▶ **Records for the exercise**:
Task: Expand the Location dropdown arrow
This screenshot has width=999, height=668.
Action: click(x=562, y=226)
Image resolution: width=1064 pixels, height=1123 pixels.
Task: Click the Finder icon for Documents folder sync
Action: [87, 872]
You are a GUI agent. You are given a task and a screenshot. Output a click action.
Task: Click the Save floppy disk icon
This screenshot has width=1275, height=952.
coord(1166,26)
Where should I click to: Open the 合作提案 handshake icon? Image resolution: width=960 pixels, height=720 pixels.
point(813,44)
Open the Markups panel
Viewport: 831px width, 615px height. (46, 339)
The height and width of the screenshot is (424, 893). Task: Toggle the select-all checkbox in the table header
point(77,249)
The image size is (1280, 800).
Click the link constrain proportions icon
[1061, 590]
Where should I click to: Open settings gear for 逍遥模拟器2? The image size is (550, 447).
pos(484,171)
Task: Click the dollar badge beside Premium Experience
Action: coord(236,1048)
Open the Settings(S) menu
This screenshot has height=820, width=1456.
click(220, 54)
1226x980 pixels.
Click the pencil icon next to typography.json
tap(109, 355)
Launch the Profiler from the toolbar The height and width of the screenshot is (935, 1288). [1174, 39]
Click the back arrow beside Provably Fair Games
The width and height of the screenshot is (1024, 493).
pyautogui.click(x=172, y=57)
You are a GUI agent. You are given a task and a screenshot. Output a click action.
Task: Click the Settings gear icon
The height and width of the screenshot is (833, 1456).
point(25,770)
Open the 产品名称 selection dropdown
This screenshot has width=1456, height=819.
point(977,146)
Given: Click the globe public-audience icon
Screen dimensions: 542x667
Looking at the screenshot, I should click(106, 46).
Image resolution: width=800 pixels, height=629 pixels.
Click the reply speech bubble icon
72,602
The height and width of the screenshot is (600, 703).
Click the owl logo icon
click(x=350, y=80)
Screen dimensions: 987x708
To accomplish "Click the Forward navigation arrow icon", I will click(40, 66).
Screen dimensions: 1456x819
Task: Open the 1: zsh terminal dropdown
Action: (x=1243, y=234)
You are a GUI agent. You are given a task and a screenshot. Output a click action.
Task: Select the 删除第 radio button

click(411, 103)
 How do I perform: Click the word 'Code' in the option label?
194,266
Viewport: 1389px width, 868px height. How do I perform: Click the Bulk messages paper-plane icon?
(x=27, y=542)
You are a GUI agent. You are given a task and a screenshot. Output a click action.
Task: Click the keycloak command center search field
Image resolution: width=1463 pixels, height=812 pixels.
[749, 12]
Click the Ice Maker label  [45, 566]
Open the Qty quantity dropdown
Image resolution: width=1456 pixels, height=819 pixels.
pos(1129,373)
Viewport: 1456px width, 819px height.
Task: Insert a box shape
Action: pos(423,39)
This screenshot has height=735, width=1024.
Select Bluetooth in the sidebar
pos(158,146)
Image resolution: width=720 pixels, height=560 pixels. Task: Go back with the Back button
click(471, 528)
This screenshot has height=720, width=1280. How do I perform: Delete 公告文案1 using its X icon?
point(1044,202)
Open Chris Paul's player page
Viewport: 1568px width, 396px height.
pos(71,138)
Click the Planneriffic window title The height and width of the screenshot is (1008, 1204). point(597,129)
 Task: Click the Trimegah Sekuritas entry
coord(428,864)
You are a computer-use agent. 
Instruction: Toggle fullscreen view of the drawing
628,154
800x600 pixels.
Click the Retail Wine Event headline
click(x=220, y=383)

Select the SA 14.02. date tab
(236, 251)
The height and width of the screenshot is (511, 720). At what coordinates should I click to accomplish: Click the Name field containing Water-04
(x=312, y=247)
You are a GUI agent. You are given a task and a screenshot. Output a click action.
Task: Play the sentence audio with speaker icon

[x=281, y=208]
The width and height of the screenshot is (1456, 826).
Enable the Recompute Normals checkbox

▶ **What is being asked**:
Turn every line of the records above into a numbered list, leaving out the blank lines.

▶ **Answer in full**:
1. Task: Expand the Location dropdown arrow
2. This screenshot has width=999, height=668.
3. Action: click(x=562, y=226)
4. Image resolution: width=1064 pixels, height=1123 pixels.
5. Task: Click the Finder icon for Documents folder sync
6. Action: [87, 872]
7. You are a GUI agent. You are given a task and a screenshot. Output a click action.
8. Task: Click the Save floppy disk icon
9. This screenshot has width=1275, height=952.
10. coord(1166,26)
11. Where should I click to: Open the 合作提案 handshake icon? Image resolution: width=960 pixels, height=720 pixels.
12. point(813,44)
13. Open the Markups panel
14. Viewport: 831px width, 615px height. (46, 339)
15. The height and width of the screenshot is (424, 893). Task: Toggle the select-all checkbox in the table header
16. point(77,249)
17. The image size is (1280, 800).
18. Click the link constrain proportions icon
19. [1061, 590]
20. Where should I click to: Open settings gear for 逍遥模拟器2? The image size is (550, 447).
21. pos(484,171)
22. Task: Click the dollar badge beside Premium Experience
23. Action: coord(236,1048)
24. Open the Settings(S) menu
25. This screenshot has height=820, width=1456.
26. click(220, 54)
27. 1226x980 pixels.
28. Click the pencil icon next to typography.json
29. tap(109, 355)
30. Launch the Profiler from the toolbar The height and width of the screenshot is (935, 1288). [1174, 39]
31. Click the back arrow beside Provably Fair Games
32. The width and height of the screenshot is (1024, 493).
33. pyautogui.click(x=172, y=57)
34. You are a GUI agent. You are given a task and a screenshot. Output a click action.
35. Task: Click the Settings gear icon
36. The height and width of the screenshot is (833, 1456).
37. point(25,770)
38. Open the 产品名称 selection dropdown
39. This screenshot has width=1456, height=819.
40. point(977,146)
41. Given: Click the globe public-audience icon
42. Screen dimensions: 542x667
43. Looking at the screenshot, I should click(106, 46).
44. Image resolution: width=800 pixels, height=629 pixels.
45. Click the reply speech bubble icon
46. 72,602
47. The height and width of the screenshot is (600, 703).
48. Click the owl logo icon
49. click(x=350, y=80)
50. Screen dimensions: 987x708
51. To accomplish "Click the Forward navigation arrow icon", I will click(40, 66).
52. Screen dimensions: 1456x819
53. Task: Open the 1: zsh terminal dropdown
54. Action: (x=1243, y=234)
55. You are a GUI agent. You are given a task and a screenshot. Output a click action.
56. Task: Select the 删除第 radio button
57. click(411, 103)
58.  How do I perform: Click the word 'Code' in the option label?
59. 194,266
60. Viewport: 1389px width, 868px height. How do I perform: Click the Bulk messages paper-plane icon?
61. (x=27, y=542)
62. You are a GUI agent. You are given a task and a screenshot. Output a click action.
63. Task: Click the keycloak command center search field
64. Image resolution: width=1463 pixels, height=812 pixels.
65. [749, 12]
66. Click the Ice Maker label  [45, 566]
67. Open the Qty quantity dropdown
68. Image resolution: width=1456 pixels, height=819 pixels.
69. pos(1129,373)
70. Viewport: 1456px width, 819px height.
71. Task: Insert a box shape
72. Action: pos(423,39)
73. This screenshot has height=735, width=1024.
74. Select Bluetooth in the sidebar
75. pos(158,146)
76. Image resolution: width=720 pixels, height=560 pixels. Task: Go back with the Back button
77. click(471, 528)
78. This screenshot has height=720, width=1280. How do I perform: Delete 公告文案1 using its X icon?
79. point(1044,202)
80. Open Chris Paul's player page
81. Viewport: 1568px width, 396px height.
82. pos(71,138)
83. Click the Planneriffic window title The height and width of the screenshot is (1008, 1204). point(597,129)
84.  Task: Click the Trimegah Sekuritas entry
85. coord(428,864)
86. You are a computer-use agent. 
87. Instruction: Toggle fullscreen view of the drawing
88. 628,154
89. 800x600 pixels.
90. Click the Retail Wine Event headline
91. click(x=220, y=383)
92. Select the SA 14.02. date tab
93. (236, 251)
94. The height and width of the screenshot is (511, 720). At what coordinates should I click to accomplish: Click the Name field containing Water-04
95. (x=312, y=247)
96. You are a GUI agent. You are given a task and a screenshot. Output a click action.
97. Task: Play the sentence audio with speaker icon
98. [x=281, y=208]
99. The width and height of the screenshot is (1456, 826).
100. Enable the Recompute Normals checkbox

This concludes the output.